### Provided records:

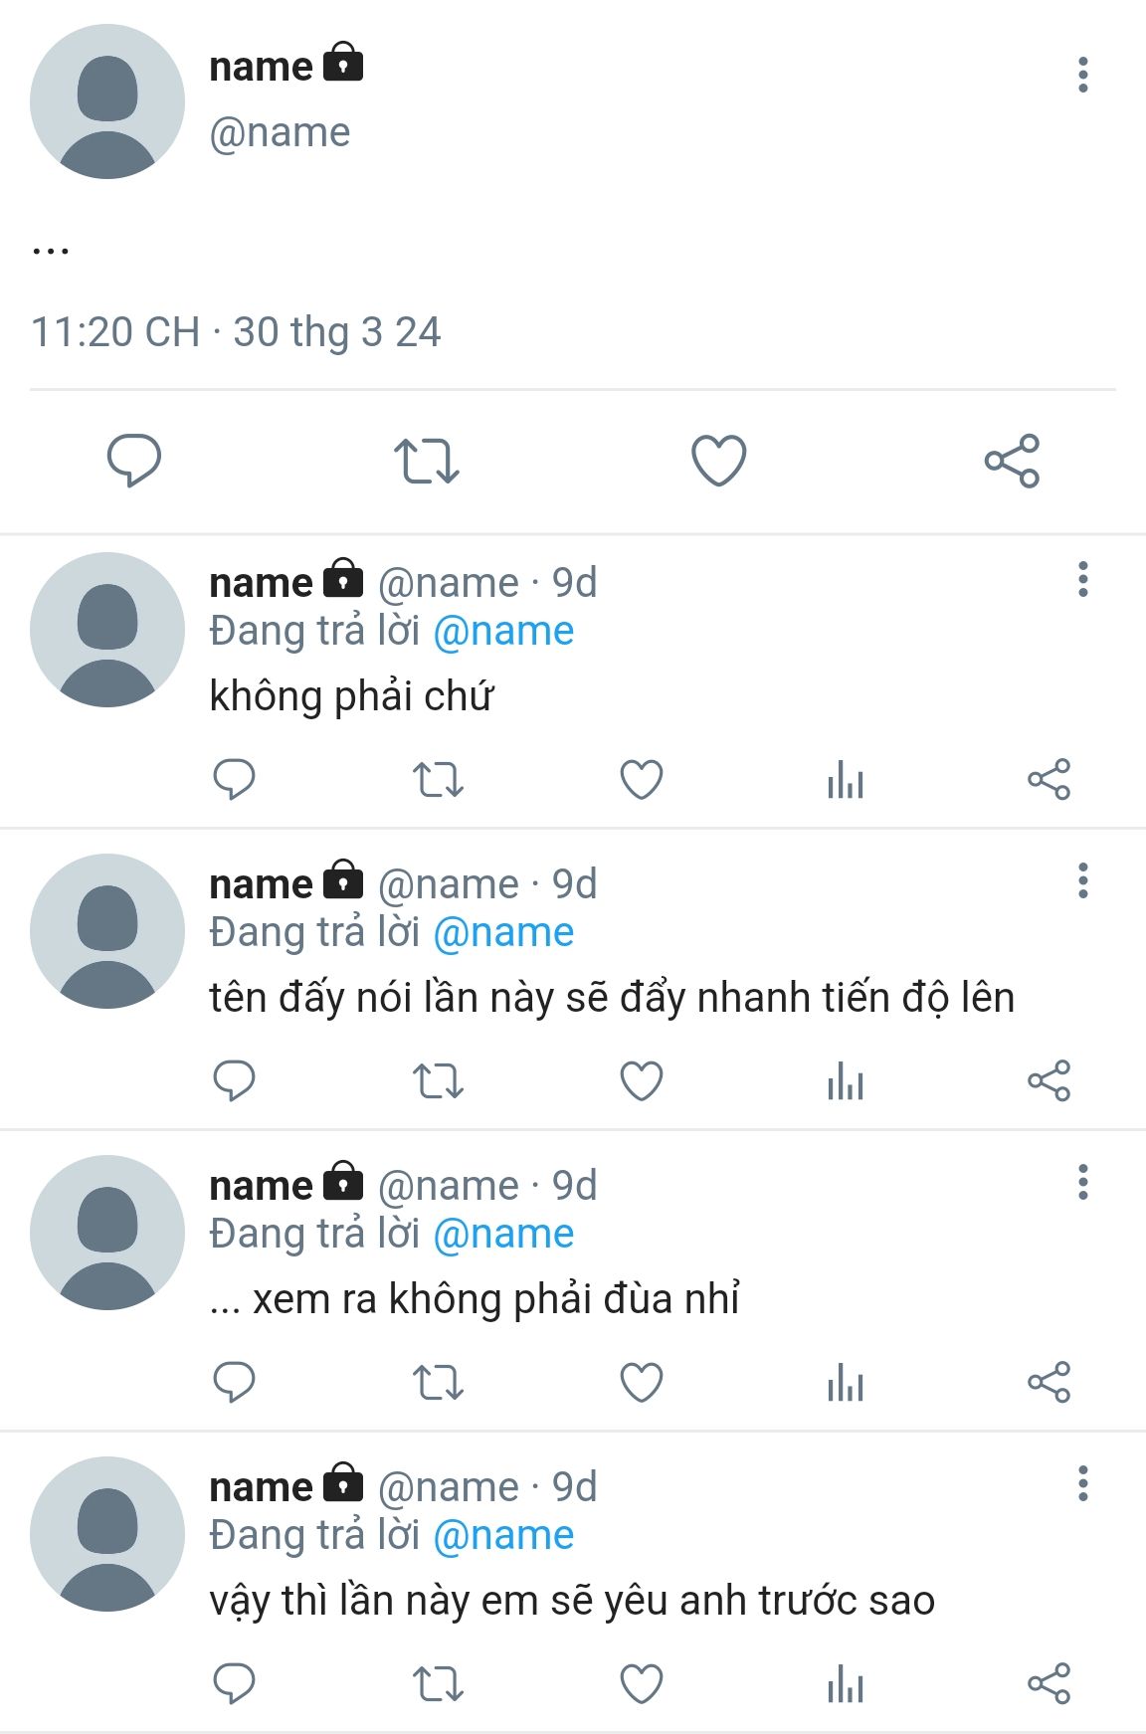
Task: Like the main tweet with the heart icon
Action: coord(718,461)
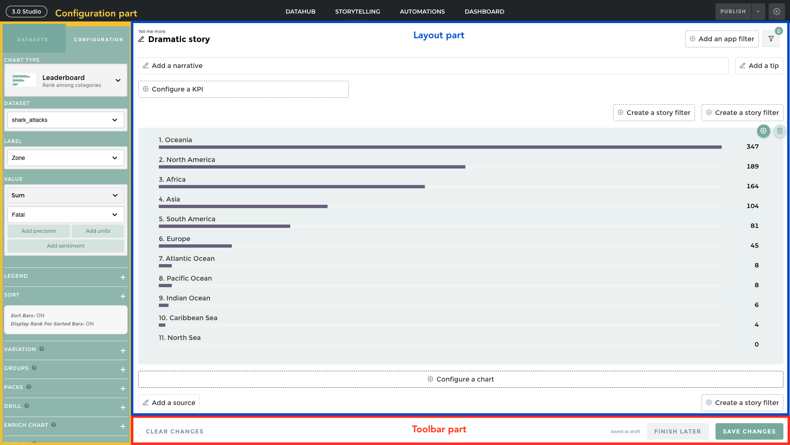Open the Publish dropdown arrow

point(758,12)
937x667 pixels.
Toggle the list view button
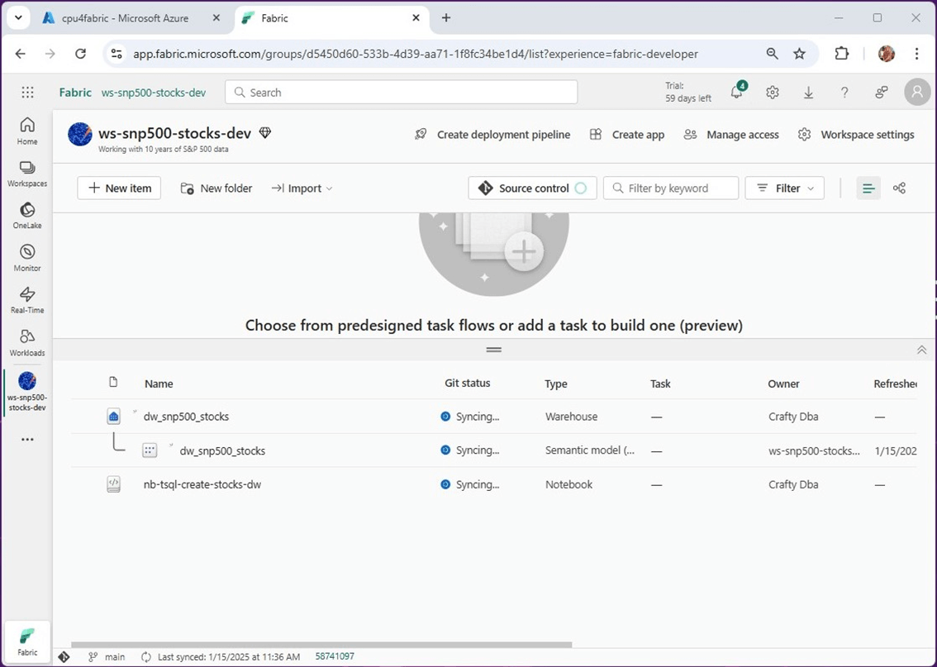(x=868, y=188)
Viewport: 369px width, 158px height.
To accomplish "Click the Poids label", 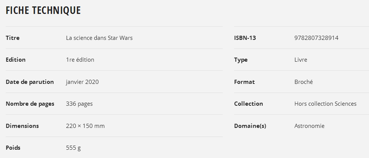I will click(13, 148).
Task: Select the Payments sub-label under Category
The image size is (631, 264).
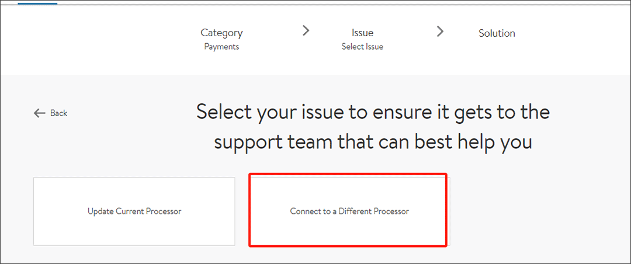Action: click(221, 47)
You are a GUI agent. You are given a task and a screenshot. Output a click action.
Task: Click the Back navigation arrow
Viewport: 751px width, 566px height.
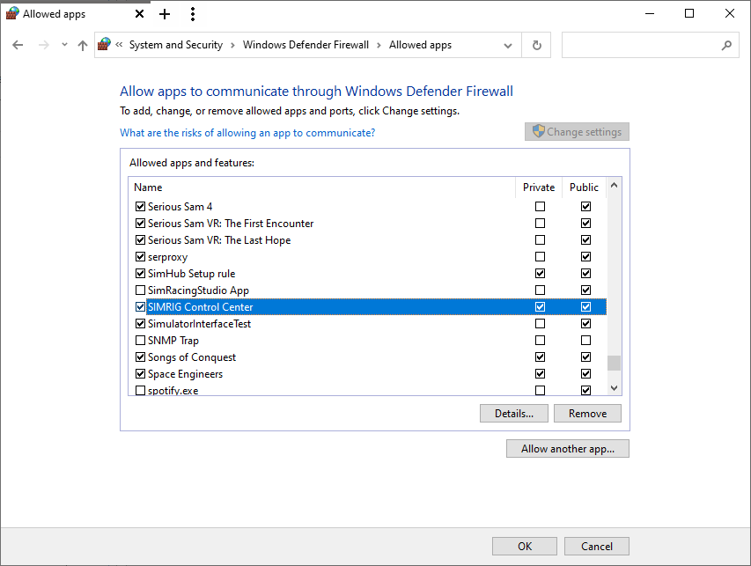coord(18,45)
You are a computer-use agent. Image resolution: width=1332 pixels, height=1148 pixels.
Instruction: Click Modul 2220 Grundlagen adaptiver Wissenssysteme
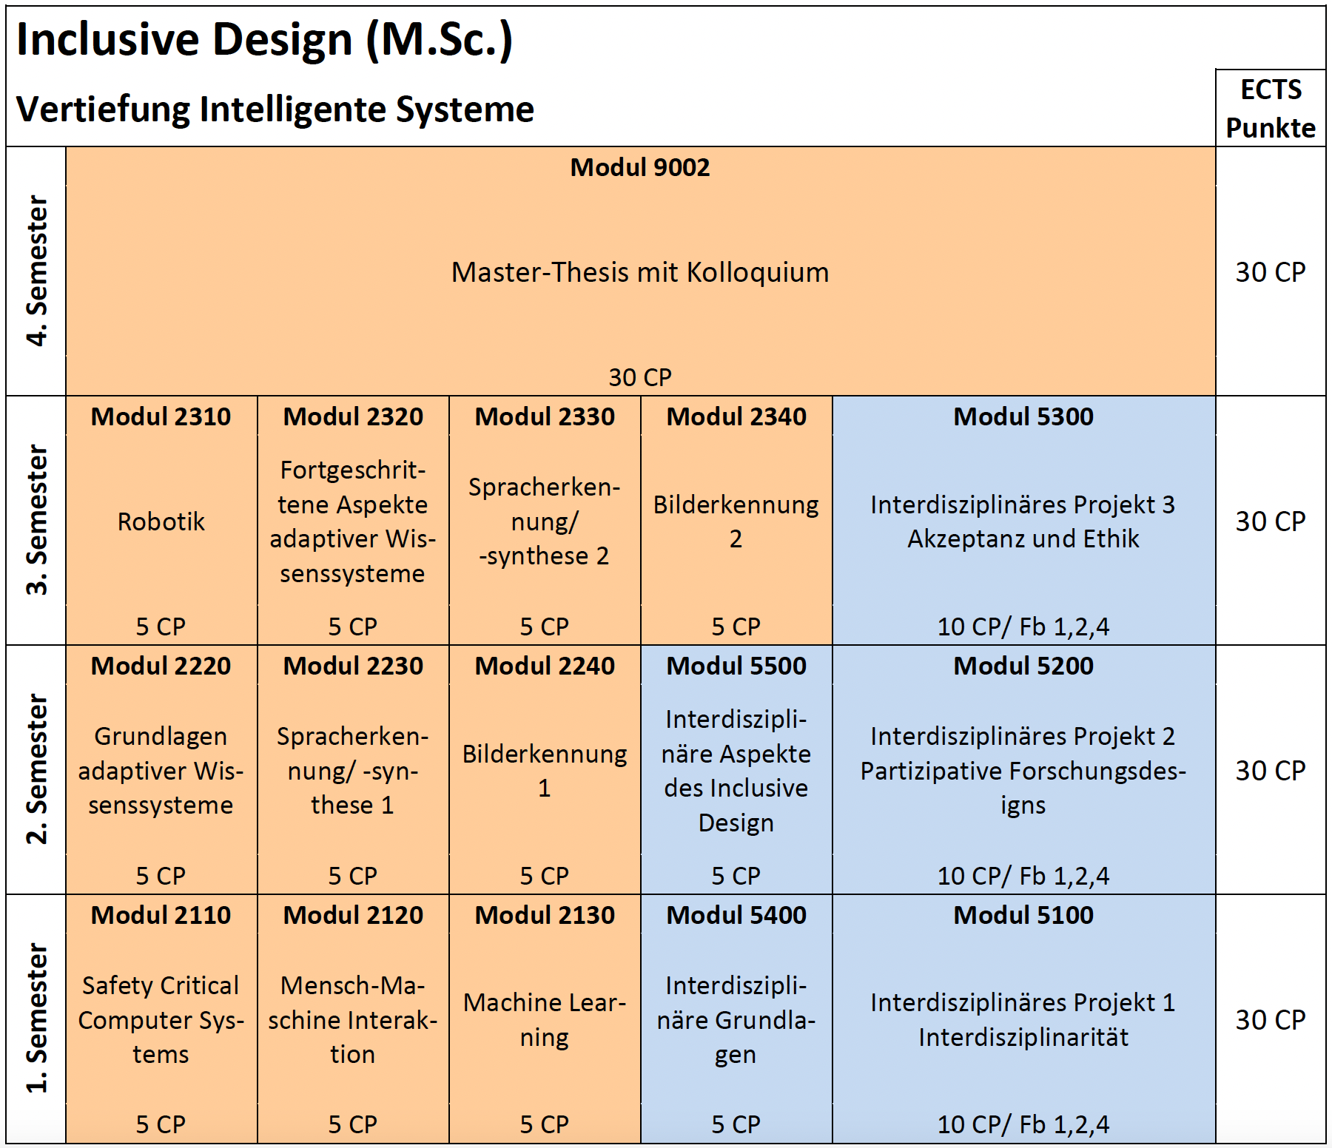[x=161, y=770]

### Work to do:
Please collect each line from the rows above that contains the string "Viewport", and copy every such line in full.

### Task solution:
Viewport: 369px width, 158px height.
Viewport: 751px width, 566px height.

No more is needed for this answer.